Stay tuned over the next few days as we get out and ride the new bike in a mix of XC conditions. And check out the complete bike build specs, pricing & availability details on the new bikes here.

Cannondale.com/TheNewFSi & Cannondale.com/TheLeftyOcho

27 COMMENTS

    • And with a remote it’s right up there again! Amazing!

      This fork looks great. I really hope they got the kinks out in development. Maybe in shop service will be possible again.

  1. With reduced travel this would be the ultimate aftermarket gravel fork, especially now that the steerer is a standard size. Must be coming to a future Slate at the very least I would think.

    • That seems likely. I am expecting them to offer a carbon version of the Slate to widen the line a bit and your thought makes a perfect match to a higher end build that would accompany that.

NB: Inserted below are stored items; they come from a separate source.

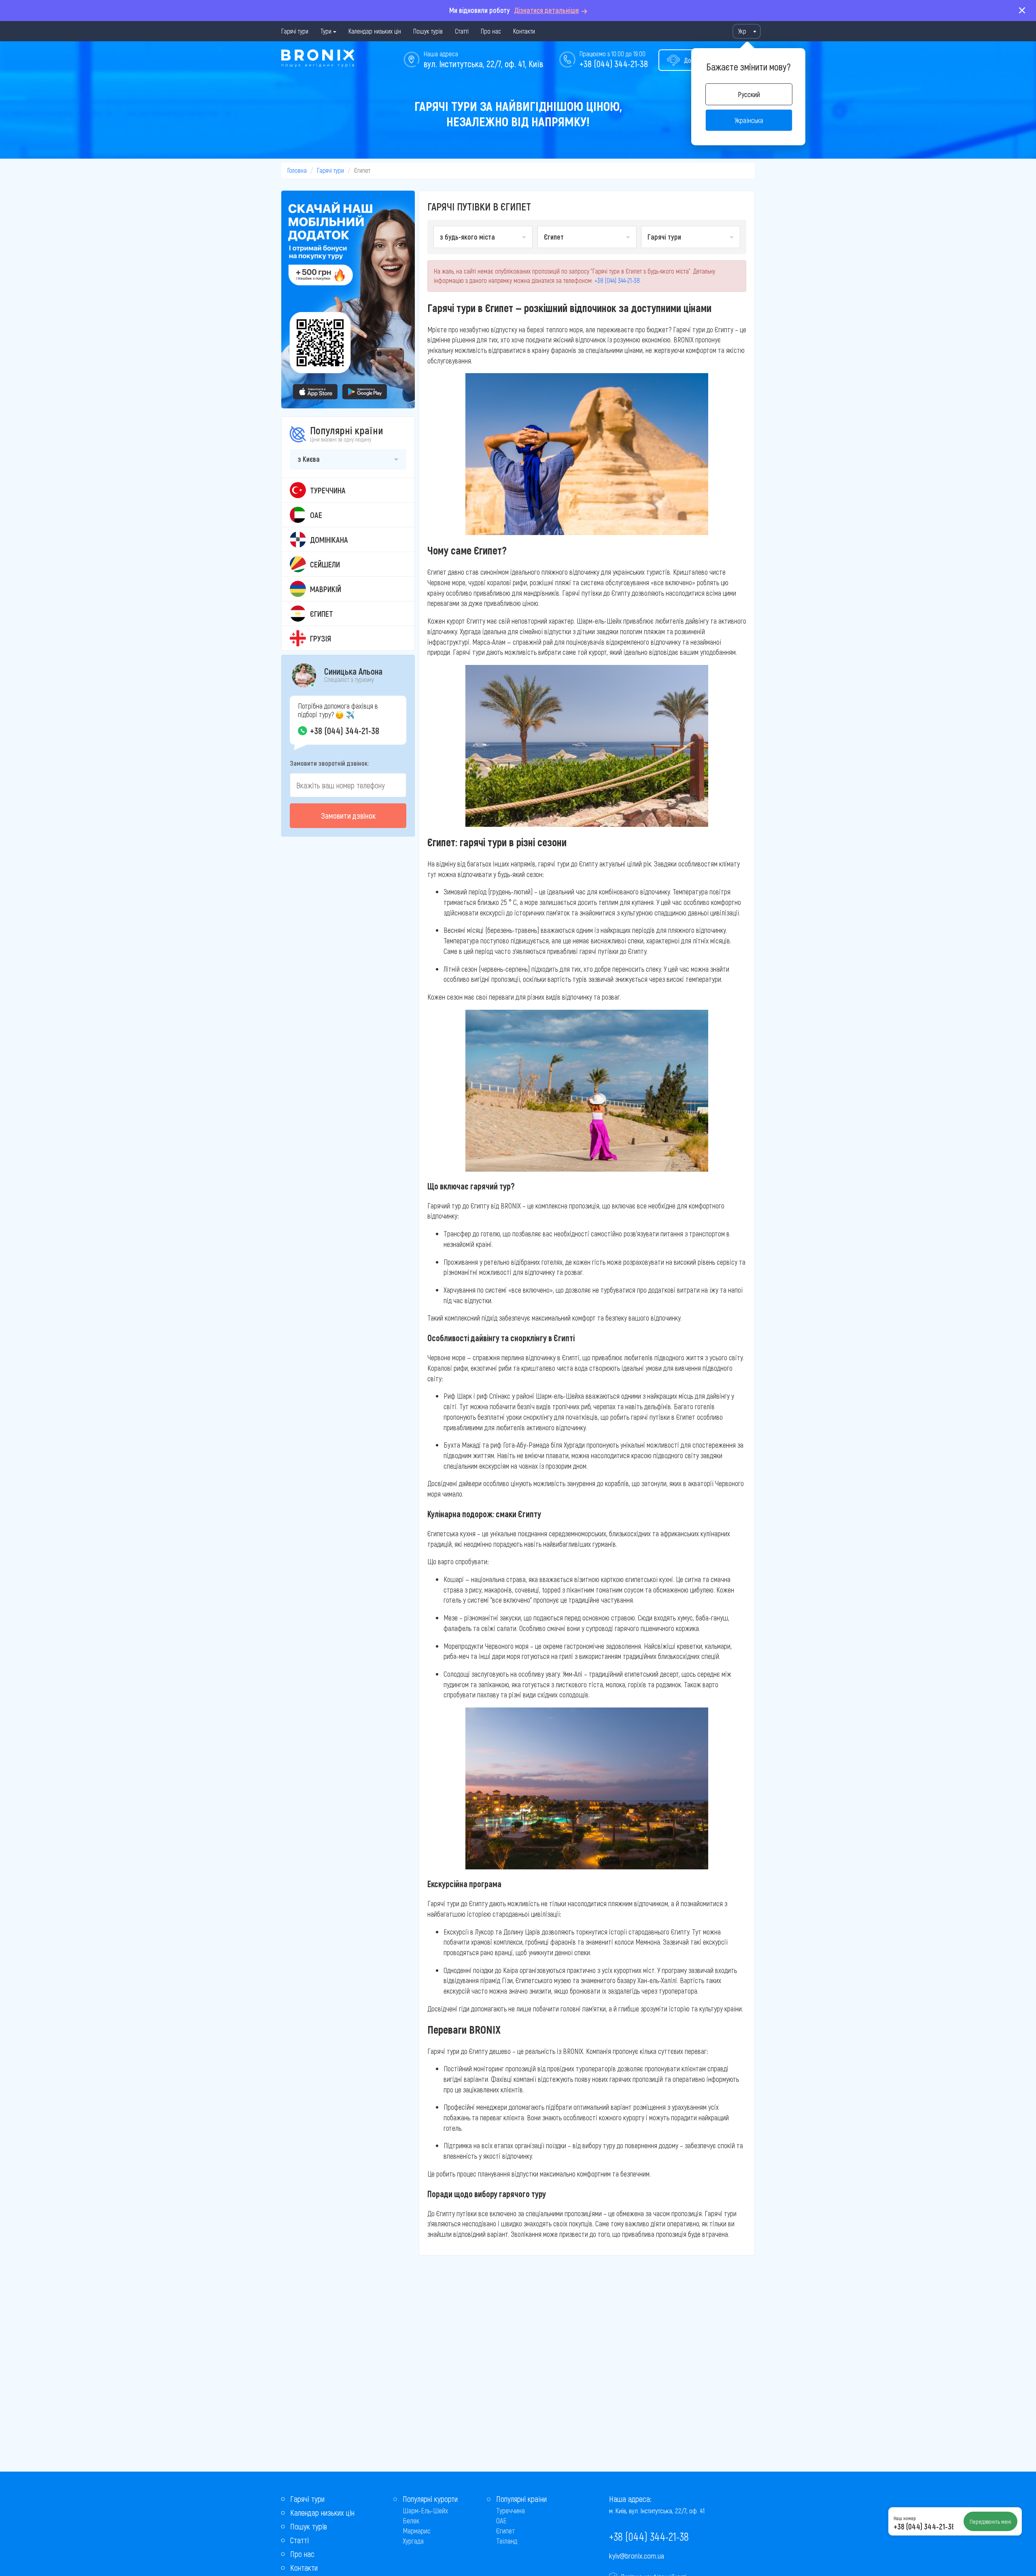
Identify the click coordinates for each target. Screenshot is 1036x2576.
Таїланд (506, 2540)
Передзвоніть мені (990, 2521)
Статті (462, 31)
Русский (749, 94)
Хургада (413, 2540)
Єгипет (505, 2530)
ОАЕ (501, 2520)
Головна (297, 170)
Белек (411, 2520)
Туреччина (510, 2510)
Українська (749, 120)
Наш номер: (905, 2518)
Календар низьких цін (374, 31)
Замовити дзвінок (348, 815)
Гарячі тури (294, 31)
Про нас (491, 31)
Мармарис (417, 2530)
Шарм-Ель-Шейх (425, 2510)
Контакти (524, 31)
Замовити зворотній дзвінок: (329, 763)
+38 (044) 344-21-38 (614, 63)
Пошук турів (428, 31)
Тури (326, 31)
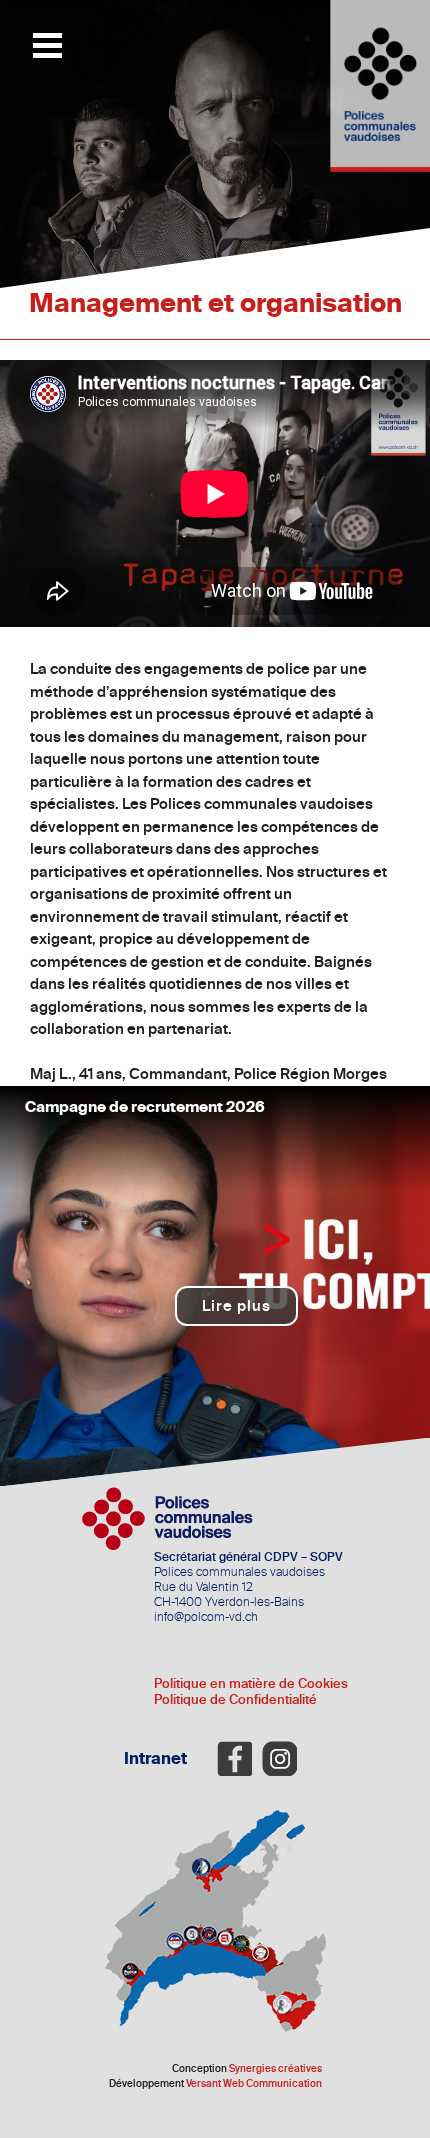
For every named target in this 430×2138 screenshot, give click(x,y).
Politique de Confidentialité (235, 1699)
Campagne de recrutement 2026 (145, 1107)
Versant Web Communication (254, 2084)
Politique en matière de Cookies (251, 1683)
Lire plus (236, 1306)
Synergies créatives (275, 2069)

  2. Access to the seatpost wedge clamp (under the TT) is not very convenient. Why not the side? That’s definitely one of those nifty features that are awesome on the showroom floor, but will cause fits, tantrums and thrown tools in the shop.

    • Sounds like you work in a shop that has issues far beyond a seatpost wedge. It’s really not that difficult, inconvenient maybe but ultimately it’s fairly simple.

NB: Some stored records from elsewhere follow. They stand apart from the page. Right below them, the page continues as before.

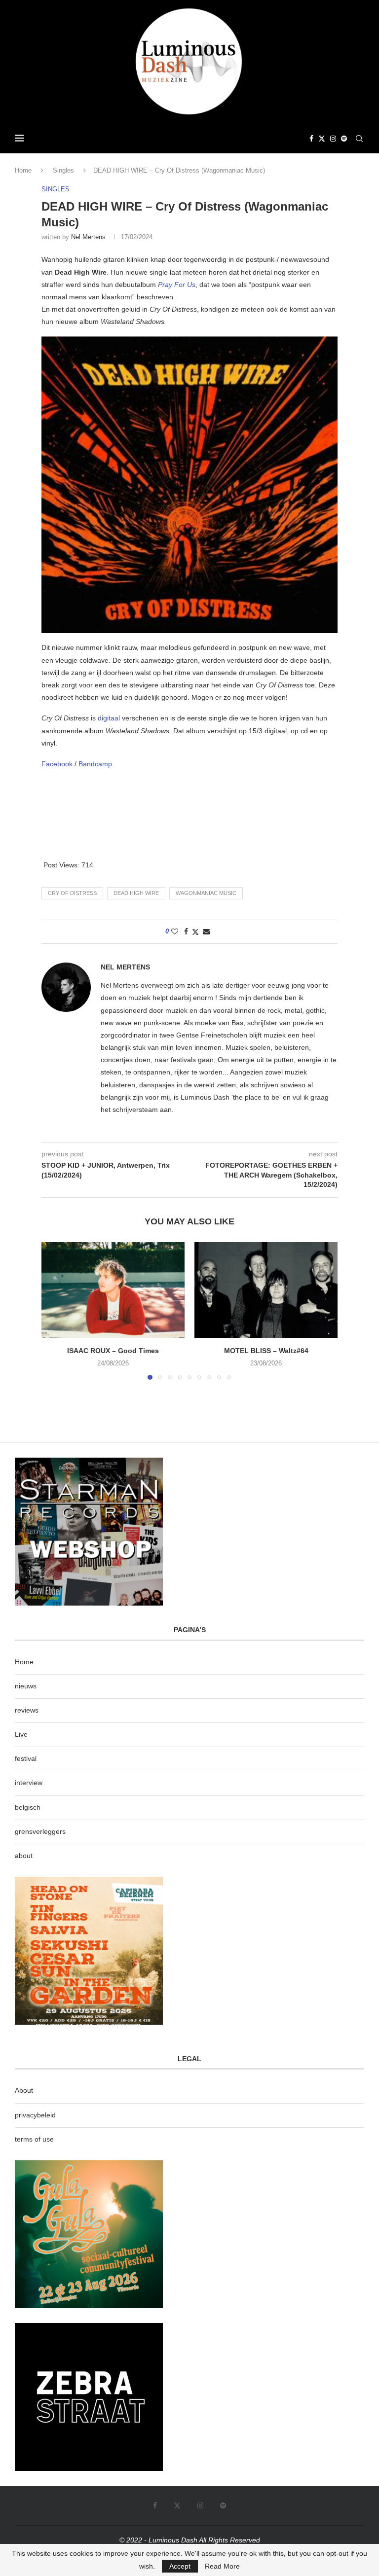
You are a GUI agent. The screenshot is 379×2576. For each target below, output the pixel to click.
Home (23, 170)
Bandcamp (95, 764)
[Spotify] (344, 138)
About (24, 2090)
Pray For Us (176, 284)
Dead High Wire (136, 893)
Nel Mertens (88, 237)
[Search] (359, 138)
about (24, 1856)
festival (26, 1758)
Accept (179, 2566)
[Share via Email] (206, 931)
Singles (63, 170)
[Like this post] (174, 931)
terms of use (34, 2139)
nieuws (26, 1686)
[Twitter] (321, 138)
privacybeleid (35, 2115)
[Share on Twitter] (195, 932)
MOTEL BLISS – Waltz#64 (266, 1351)
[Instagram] (333, 138)
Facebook (58, 764)
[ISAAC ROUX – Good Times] (113, 1289)
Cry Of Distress (72, 893)
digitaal (110, 718)
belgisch (27, 1807)
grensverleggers (40, 1831)
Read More (222, 2566)
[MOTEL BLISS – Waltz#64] (266, 1289)
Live (21, 1734)
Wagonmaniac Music (206, 893)
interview (28, 1783)
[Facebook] (311, 138)
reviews (26, 1710)
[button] (54, 1310)
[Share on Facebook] (186, 931)
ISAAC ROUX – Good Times (113, 1351)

    • Why would a hole under the TT be any more difficult than a hole on the side? As long as you’re not a dope & can observe the location, it’s the same procedure. Plus, the side holes tend to collect water corrode hardware faster.

  3. Love the lefty forks. My 2006 Rush and then 2013 F5 both had them. The Rush fit nicely being 26″ wheels, however I am short and the required headtube length for the F5 to work did not allow me to get my bars low enough with that crown setup and 29er wheels so I sold it. This new approach makes me very happy.

    • Just look at many scooter or BMW 2 wheel model, or simply your car where side load are huge. All single sided.

  4. I did not remebrem lefty where that heavy. It’s noticably heavier than a step cast with proprietary wheel. Not that appealing.

    • Seems like pretty comparable weight. Plus, a much stiffer chassis & much lower friction under load. I suppose it’s OK if you’re just arbitrarily not into lefty, but the design does offer some serious benefits over normal double stanchion forks.

    • True, but small bump sensitivity is likely better because of lower stiction, lower unsprung weight and greater rigidity.

  5. Using the same fork diameter as Giant have been using with their Overdrive 2 is a good idea. Its the stiffest front end in road and mountain.

    • @Johnny, its names seems to change somewhat often. Currently, it shows up on my phone as “View”. Searching in the iOS app store it is called “Vuforia View” by PTC Inc.